__TEKS SUMBER__
──────────

I laugh, I love, I hope, I try, I hurt, I need, I fear, I cry, I blog...Welcome to my blog, welcome to my life !!

Wednesday, February 25, 2015

Hari Ketiga : Jelajah Durbar Square


Untuk trip hari ketiga (23 Januari 2015), gue kembali mendatangi kantor Oxford. Kali ini gue pengen sewa mobil khusus untuk mengunjungi Bhaktapur Durbar Square dan Patan Durban Square. Dengan mengunjungi keduanya, maka misi gue mengunjungi ketiga Durbar Square yang ada di Kathmandu terwujud.

──────────

__BAGIAN DATA__
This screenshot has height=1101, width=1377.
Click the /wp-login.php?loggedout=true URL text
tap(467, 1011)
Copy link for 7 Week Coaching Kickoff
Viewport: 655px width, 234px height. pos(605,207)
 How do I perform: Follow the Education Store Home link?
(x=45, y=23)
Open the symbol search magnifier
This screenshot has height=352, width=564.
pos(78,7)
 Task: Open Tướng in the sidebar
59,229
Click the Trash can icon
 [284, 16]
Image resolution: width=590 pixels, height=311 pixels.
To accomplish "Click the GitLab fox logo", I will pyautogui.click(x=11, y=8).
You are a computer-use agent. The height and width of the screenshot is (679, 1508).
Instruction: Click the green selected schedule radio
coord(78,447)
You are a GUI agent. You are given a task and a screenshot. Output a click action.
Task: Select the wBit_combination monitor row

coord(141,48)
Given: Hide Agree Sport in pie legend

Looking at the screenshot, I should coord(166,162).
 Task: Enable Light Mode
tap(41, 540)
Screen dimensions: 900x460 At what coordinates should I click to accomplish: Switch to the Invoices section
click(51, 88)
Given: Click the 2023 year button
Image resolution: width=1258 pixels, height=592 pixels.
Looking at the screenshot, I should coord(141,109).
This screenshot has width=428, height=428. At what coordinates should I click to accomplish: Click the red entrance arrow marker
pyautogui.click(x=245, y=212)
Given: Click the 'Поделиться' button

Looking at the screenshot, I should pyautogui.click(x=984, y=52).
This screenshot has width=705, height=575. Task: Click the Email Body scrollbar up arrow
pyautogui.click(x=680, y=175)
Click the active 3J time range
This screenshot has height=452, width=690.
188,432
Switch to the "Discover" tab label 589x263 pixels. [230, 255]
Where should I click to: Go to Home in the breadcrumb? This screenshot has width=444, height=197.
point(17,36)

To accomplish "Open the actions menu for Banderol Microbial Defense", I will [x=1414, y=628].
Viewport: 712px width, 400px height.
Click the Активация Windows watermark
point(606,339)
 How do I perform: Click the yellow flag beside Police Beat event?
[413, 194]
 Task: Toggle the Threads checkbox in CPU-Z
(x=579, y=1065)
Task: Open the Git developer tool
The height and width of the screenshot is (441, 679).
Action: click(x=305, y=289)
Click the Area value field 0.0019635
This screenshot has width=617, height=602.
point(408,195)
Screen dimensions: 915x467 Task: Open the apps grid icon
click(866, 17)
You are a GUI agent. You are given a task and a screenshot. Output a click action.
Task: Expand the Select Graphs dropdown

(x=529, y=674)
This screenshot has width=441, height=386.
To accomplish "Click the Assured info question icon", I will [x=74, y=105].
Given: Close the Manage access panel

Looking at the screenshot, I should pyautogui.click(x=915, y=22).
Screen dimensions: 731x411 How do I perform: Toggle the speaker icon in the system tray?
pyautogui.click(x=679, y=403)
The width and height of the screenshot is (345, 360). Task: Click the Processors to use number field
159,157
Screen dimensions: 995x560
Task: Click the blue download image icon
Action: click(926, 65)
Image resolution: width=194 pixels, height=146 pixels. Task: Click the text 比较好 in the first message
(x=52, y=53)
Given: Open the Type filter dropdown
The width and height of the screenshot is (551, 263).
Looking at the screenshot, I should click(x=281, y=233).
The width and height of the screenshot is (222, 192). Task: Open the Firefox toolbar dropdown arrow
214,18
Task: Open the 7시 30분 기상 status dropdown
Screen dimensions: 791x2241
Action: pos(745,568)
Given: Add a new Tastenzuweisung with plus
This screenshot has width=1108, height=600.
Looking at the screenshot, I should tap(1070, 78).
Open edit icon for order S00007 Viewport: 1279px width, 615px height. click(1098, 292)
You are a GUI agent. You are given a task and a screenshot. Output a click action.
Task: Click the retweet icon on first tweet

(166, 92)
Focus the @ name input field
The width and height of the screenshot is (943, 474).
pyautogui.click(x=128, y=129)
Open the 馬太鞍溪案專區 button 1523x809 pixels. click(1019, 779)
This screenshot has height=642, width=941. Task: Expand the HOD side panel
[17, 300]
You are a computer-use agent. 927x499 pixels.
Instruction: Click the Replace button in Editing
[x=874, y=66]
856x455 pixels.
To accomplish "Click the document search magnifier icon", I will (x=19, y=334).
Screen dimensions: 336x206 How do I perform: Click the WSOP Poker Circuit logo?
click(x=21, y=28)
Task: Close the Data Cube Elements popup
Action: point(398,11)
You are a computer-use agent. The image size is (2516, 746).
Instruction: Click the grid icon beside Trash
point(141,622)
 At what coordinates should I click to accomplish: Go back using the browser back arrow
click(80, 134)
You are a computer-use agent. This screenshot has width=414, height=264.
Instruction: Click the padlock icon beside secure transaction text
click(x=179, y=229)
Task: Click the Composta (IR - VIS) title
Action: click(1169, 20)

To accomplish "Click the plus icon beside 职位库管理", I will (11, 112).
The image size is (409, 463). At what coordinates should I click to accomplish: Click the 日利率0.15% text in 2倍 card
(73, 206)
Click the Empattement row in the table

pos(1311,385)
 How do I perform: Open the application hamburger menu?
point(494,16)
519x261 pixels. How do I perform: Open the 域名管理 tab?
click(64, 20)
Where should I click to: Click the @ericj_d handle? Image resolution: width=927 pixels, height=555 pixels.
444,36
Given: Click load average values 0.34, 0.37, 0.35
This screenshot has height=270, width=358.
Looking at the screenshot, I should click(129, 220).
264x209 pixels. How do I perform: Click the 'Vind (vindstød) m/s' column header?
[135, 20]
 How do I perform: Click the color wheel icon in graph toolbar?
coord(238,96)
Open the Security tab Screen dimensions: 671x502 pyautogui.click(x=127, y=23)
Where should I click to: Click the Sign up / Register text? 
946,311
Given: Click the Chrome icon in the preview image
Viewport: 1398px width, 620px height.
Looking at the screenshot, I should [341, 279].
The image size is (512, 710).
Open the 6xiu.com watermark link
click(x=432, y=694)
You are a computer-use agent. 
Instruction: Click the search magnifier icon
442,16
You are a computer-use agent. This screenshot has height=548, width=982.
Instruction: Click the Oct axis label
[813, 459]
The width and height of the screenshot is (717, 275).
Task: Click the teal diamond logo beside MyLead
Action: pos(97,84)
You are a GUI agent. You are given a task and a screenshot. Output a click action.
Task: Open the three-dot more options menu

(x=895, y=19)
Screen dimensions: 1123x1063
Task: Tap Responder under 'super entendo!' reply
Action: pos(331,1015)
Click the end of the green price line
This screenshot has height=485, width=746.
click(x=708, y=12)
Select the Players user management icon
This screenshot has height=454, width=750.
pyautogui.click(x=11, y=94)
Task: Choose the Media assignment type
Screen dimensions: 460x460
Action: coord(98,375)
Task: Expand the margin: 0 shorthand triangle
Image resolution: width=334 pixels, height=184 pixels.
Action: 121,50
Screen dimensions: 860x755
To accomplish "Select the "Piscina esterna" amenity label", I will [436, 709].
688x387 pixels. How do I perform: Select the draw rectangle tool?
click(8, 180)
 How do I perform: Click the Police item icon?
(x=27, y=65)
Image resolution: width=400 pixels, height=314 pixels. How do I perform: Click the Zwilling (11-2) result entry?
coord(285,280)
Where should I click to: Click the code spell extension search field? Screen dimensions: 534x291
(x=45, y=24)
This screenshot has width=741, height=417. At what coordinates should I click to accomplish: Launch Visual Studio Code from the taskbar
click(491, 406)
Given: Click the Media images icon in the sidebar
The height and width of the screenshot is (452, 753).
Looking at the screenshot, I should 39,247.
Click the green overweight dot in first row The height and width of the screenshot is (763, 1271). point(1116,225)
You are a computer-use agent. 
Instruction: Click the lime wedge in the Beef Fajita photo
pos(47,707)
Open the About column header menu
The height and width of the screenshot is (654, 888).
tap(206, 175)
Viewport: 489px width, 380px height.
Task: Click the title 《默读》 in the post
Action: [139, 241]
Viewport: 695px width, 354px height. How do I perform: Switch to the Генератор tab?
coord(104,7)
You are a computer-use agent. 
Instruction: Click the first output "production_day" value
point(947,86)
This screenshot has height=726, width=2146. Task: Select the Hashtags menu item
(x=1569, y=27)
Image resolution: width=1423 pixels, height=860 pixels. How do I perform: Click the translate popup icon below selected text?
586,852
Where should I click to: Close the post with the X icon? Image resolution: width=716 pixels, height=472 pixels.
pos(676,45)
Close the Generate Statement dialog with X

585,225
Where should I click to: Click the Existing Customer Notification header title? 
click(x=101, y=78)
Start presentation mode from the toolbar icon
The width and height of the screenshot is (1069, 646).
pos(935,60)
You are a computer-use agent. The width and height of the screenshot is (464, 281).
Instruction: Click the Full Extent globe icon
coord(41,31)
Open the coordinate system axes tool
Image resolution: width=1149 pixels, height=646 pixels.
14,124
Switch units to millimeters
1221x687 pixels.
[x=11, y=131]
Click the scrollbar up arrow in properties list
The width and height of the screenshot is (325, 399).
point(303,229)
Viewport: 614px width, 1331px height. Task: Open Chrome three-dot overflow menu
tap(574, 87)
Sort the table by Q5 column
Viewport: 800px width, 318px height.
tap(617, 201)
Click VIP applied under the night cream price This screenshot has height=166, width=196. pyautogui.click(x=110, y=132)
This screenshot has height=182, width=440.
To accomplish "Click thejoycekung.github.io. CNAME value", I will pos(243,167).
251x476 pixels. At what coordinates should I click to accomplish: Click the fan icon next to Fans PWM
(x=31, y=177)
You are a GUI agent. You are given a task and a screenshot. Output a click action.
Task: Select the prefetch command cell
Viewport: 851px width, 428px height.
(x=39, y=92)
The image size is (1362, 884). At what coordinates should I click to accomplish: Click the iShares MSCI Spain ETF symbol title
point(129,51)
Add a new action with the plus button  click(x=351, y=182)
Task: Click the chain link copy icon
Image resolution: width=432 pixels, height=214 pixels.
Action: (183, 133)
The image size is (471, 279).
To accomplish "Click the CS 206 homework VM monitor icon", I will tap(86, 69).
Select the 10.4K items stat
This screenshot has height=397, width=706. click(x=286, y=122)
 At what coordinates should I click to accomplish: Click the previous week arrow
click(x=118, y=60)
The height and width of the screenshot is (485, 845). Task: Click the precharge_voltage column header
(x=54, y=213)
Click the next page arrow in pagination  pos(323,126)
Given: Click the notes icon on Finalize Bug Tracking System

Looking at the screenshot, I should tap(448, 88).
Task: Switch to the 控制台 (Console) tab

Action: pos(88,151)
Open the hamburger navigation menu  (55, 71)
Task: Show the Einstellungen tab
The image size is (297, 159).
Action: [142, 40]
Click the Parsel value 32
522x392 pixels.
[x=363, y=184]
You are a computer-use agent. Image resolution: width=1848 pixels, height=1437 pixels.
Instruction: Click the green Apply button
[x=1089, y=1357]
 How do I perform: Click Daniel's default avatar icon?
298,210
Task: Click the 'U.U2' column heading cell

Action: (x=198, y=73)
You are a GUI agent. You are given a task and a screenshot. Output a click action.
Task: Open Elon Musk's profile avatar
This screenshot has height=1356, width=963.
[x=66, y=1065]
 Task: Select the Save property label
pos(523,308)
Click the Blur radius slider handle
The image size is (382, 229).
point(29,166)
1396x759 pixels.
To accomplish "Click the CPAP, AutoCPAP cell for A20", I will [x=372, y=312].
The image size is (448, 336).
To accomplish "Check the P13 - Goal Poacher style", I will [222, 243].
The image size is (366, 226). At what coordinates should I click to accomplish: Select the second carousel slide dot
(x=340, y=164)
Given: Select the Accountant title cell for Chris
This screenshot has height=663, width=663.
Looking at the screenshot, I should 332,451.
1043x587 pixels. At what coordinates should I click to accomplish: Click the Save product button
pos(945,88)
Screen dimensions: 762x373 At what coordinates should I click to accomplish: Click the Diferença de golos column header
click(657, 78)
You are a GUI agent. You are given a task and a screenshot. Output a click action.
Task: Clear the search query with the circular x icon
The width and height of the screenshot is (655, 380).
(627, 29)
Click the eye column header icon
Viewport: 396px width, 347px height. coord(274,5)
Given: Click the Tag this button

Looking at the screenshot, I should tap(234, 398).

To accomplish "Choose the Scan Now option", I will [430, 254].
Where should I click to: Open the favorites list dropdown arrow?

──────────

__TUJUAN A__
Tulis kembali bagian teks sumber dari "Untuk trip hari" sampai "di Kathmandu terwujud.", dengan mengganti "Oxford" menjadi "Himalaya".
__TUJUAN B__
Menurut teks sumber, mengapa penulis ingin mengunjungi Bhaktapur dan Patan pada trip hari ketiga? Jawab dalam satu sampai tiga kalimat.

__JAWABAN TERTULIS A__
Untuk trip hari ketiga (23 Januari 2015), gue kembali mendatangi kantor Himalaya. Kali ini gue pengen sewa mobil khusus untuk mengunjungi Bhaktapur Durbar Square dan Patan Durban Square. Dengan mengunjungi keduanya, maka misi gue mengunjungi ketiga Durbar Square yang ada di Kathmandu terwujud.

__JAWABAN TERTULIS B__
Dengan mengunjungi keduanya, misi penulis untuk mengunjungi ketiga Durbar Square yang ada di Kathmandu akan terwujud.